76. Archidiecezjalna Rybnicka Piesza Pielgrzymka na Jasną Górę
Pielgrzymi wkraczający na Jasną Górę Marta Sudnik-Paluch /Foto Gość

76. Archidiecezjalna Rybnicka Piesza Pielgrzymka na Jasną Górę

Brak komentarzy: 0

msp

GOSC.PL

publikacja 07.08.2021 18:30

Jej uczestników powitał na wałach jasnogórskich bp Marek Szkudło. Wspólnie z kapłanami biorącymi udział w marszu przewodniczył Mszy św. dla pielgrzymów i ich rodzin.

Podzieleni na dwie grupy pielgrzymi wspólnie wkroczyli na Jasną Górę tuż przed godziną 15. Wielu ostatnie metry pokonywało ze łzami w oczach.
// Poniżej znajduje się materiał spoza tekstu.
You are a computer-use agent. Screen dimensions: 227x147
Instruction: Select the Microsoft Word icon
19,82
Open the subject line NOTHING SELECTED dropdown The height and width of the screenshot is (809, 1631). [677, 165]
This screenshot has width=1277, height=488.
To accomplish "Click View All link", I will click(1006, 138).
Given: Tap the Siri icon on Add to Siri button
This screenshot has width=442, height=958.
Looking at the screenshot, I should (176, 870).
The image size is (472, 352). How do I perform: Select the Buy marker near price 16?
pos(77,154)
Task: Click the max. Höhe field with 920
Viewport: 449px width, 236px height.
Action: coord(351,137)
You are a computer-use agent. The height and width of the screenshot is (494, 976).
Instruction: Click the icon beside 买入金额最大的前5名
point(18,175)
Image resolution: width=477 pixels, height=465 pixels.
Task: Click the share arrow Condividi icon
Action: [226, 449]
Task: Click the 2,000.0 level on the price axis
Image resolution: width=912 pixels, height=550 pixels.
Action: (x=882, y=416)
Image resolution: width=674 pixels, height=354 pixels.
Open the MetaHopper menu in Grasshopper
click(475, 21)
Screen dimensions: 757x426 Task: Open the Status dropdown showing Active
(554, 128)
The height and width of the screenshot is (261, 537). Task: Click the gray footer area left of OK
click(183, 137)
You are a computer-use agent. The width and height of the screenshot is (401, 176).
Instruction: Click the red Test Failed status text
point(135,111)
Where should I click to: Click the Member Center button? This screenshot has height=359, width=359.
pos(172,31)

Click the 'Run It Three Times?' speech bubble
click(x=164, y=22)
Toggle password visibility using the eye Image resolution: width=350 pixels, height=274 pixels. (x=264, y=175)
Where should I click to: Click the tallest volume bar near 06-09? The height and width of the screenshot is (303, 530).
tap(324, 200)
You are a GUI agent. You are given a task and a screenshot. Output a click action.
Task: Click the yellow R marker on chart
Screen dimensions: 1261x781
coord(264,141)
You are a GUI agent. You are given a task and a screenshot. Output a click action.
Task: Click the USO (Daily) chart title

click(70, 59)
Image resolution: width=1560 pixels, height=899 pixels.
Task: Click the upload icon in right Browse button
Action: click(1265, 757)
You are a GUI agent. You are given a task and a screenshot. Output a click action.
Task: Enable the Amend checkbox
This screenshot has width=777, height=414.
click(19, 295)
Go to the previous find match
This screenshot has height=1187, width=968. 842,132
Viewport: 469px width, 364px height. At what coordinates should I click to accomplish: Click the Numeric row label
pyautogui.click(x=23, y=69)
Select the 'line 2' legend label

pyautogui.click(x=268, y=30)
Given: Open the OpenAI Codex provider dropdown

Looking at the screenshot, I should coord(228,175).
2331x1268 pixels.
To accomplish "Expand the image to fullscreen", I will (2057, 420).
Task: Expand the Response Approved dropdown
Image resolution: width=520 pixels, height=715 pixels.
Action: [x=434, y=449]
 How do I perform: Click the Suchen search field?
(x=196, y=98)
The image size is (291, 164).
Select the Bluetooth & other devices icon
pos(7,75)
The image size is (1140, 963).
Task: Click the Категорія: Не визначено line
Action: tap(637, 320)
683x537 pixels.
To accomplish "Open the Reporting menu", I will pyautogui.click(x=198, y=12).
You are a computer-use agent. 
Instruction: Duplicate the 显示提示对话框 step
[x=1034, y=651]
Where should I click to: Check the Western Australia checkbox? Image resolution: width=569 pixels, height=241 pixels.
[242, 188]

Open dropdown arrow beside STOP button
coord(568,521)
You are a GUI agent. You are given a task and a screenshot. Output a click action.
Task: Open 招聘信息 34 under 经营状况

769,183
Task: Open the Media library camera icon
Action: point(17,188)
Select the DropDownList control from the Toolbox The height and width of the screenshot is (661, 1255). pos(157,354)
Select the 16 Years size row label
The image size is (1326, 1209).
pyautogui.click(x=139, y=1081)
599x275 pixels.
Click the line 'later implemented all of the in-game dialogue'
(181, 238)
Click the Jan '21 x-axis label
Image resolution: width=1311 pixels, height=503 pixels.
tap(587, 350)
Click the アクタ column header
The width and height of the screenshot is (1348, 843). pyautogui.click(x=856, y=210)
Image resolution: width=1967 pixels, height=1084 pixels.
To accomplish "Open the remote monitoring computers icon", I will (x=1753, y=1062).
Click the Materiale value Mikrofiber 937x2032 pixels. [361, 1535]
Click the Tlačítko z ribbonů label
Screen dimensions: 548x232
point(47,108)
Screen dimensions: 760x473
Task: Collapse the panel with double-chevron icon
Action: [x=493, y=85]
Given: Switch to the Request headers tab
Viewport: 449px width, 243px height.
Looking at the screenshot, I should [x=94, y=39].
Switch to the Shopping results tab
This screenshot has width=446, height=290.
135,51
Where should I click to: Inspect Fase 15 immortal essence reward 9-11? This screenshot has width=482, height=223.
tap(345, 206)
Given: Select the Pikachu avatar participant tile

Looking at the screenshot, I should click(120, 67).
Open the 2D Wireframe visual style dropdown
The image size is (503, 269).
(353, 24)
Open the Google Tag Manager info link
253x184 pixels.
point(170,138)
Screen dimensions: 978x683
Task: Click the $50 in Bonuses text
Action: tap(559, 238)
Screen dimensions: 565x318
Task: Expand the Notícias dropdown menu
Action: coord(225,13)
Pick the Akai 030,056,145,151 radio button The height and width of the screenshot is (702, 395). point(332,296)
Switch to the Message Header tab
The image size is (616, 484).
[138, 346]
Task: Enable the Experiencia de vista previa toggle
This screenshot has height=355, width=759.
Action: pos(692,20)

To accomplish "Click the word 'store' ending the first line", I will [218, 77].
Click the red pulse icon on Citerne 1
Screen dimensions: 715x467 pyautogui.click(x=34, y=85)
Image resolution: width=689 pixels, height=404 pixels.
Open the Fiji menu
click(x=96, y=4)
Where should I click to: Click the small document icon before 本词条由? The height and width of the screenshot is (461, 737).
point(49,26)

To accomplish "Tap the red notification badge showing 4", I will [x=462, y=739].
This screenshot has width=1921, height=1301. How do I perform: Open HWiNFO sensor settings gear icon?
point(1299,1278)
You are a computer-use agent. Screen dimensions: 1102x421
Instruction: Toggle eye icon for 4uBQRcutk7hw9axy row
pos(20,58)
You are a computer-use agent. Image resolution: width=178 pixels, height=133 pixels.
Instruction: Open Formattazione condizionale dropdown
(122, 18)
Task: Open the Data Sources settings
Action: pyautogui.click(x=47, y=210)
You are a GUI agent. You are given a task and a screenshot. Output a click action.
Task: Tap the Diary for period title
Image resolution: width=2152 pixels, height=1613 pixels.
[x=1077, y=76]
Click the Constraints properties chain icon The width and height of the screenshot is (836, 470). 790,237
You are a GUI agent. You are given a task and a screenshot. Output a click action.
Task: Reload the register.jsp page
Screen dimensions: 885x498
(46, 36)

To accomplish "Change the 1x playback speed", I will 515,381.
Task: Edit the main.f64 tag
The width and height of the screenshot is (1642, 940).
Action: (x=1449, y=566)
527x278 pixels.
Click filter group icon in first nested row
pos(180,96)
– 12 razy jestem i za każdym razem ogromnie się wzruszam. Łzy same płyną mi po twarzy. W tym roku trochę z problemami po drodze, więc tym bardziej jestem szczęśliwa, że dotarłam i doniosłam swoje intencje. Deszcz dał nam w kość, ale ten moment, kiedy stajemy tu na miejscu, wynagradza wszystko. Owszem szliśmy mniejszą grupą, ale wydaje mi się, że klimat pozostał, mimo że jest nas dużo mniej. Wielu bliskich, tych którzy z powodu limitu nie mogli iść, dotarło tutaj – mówiła Aneta z parafii Chrystusa Króla w Golejowie.

Tęsknota za radością

– Jesteśmy szczęśliwe, utrudzone, jesteśmy u naszej Mamusi. Na rybnickiej pielgrzymce jestem drugi raz. Wcześniej chodziłam z Rudy Śląskiej. Ale tutaj jest wyjątkowa atmosfera. Można się odciąć od codzienności, powierzyć się Maryi, oddać Jej wszystkie swoje troski – mówiła Lucyna z parafii św. Józefa w Rybniku.

– To moja 15 pielgrzymka. W tym roku był jeden dzień trudny, szliśmy w deszczu. Ale wejście na Jasną Górę w pełnym słońcu wynagrodziło nam te niedogodności. Pogoda jest akurat na pielgrzymowanie: nie za ciepło. Matka Boża to sprawiła, żebyśmy uśmiechnięci przyszli do Niej – uzupełniał Adam z parafii św. Floriana w Rybniku-Orzepowicach.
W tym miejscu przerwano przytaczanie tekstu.